### Exercise objective
Would you print each of the entries below precisely as given?

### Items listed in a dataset
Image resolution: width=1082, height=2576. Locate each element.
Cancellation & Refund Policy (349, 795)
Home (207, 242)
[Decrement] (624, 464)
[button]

### Finished task
Image resolution: width=1082, height=2576. Locate each element.
Cancellation & Refund Policy (349, 795)
Home (207, 242)
[Decrement] (624, 464)
[button]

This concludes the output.